What is being asked: Could you reproduce, exactly and alone, the lines running from the one with "Image resolution: width=1568" to the end of the data below?

Data to process:
------------------------------
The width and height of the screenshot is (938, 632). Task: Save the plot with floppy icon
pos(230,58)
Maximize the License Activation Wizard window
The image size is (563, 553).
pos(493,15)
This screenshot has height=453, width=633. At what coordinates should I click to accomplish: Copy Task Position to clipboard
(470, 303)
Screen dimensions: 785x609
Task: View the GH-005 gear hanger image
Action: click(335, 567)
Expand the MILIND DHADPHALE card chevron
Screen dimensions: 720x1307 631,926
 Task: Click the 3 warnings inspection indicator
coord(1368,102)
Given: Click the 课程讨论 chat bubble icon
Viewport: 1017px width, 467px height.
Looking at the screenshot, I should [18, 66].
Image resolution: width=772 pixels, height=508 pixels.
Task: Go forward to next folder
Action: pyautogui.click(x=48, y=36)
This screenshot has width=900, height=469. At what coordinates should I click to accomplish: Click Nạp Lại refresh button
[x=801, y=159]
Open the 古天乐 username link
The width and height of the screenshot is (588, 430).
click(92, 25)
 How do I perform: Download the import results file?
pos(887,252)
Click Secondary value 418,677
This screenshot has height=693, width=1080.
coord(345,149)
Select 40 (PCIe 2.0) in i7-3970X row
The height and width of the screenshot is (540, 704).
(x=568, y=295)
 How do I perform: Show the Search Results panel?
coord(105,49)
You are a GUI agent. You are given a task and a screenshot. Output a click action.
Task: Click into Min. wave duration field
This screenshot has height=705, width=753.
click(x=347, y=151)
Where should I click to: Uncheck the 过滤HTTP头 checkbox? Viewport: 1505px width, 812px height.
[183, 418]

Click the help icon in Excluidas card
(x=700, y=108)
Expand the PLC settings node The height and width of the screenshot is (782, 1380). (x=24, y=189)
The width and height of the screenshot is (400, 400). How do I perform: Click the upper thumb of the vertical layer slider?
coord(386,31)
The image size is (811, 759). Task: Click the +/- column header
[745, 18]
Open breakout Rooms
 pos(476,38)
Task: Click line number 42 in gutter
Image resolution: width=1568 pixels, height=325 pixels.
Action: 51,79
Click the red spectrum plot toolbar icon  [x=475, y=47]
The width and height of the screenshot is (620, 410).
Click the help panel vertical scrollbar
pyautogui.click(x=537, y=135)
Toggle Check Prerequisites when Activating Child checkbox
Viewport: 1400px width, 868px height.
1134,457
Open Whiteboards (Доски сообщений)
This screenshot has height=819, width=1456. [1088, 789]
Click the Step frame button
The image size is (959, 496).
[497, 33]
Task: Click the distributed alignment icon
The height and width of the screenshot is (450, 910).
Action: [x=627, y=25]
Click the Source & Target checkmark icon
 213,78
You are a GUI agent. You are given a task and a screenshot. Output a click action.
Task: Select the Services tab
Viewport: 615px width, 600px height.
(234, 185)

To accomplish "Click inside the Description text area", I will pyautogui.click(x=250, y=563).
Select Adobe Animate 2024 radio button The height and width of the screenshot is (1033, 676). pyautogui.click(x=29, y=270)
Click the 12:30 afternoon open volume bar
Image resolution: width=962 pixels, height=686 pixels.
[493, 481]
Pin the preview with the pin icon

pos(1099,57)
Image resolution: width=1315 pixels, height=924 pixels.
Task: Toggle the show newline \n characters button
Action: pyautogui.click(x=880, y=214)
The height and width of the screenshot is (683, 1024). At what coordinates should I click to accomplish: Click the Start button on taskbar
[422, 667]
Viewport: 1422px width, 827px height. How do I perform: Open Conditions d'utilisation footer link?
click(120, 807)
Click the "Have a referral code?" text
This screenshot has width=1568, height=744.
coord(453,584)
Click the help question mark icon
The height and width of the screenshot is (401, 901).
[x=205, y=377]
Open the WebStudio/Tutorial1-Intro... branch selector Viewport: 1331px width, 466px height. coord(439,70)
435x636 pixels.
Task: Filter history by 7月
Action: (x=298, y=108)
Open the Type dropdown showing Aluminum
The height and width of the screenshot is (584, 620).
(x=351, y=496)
------------------------------
Result for this task:
Image resolution: width=1568 pixels, height=325 pixels.
Action: 51,79
Click the red spectrum plot toolbar icon  [x=475, y=47]
The width and height of the screenshot is (620, 410).
Click the help panel vertical scrollbar
pyautogui.click(x=537, y=135)
Toggle Check Prerequisites when Activating Child checkbox
Viewport: 1400px width, 868px height.
1134,457
Open Whiteboards (Доски сообщений)
This screenshot has height=819, width=1456. [1088, 789]
Click the Step frame button
The image size is (959, 496).
[497, 33]
Task: Click the distributed alignment icon
The height and width of the screenshot is (450, 910).
Action: [x=627, y=25]
Click the Source & Target checkmark icon
 213,78
You are a GUI agent. You are given a task and a screenshot. Output a click action.
Task: Select the Services tab
Viewport: 615px width, 600px height.
(234, 185)

To accomplish "Click inside the Description text area", I will pyautogui.click(x=250, y=563).
Select Adobe Animate 2024 radio button The height and width of the screenshot is (1033, 676). pyautogui.click(x=29, y=270)
Click the 12:30 afternoon open volume bar
Image resolution: width=962 pixels, height=686 pixels.
[493, 481]
Pin the preview with the pin icon

pos(1099,57)
Image resolution: width=1315 pixels, height=924 pixels.
Task: Toggle the show newline \n characters button
Action: pyautogui.click(x=880, y=214)
The height and width of the screenshot is (683, 1024). At what coordinates should I click to accomplish: Click the Start button on taskbar
[422, 667]
Viewport: 1422px width, 827px height. How do I perform: Open Conditions d'utilisation footer link?
click(120, 807)
Click the "Have a referral code?" text
This screenshot has width=1568, height=744.
coord(453,584)
Click the help question mark icon
The height and width of the screenshot is (401, 901).
[x=205, y=377]
Open the WebStudio/Tutorial1-Intro... branch selector Viewport: 1331px width, 466px height. coord(439,70)
435x636 pixels.
Task: Filter history by 7月
Action: (x=298, y=108)
Open the Type dropdown showing Aluminum
The height and width of the screenshot is (584, 620).
(x=351, y=496)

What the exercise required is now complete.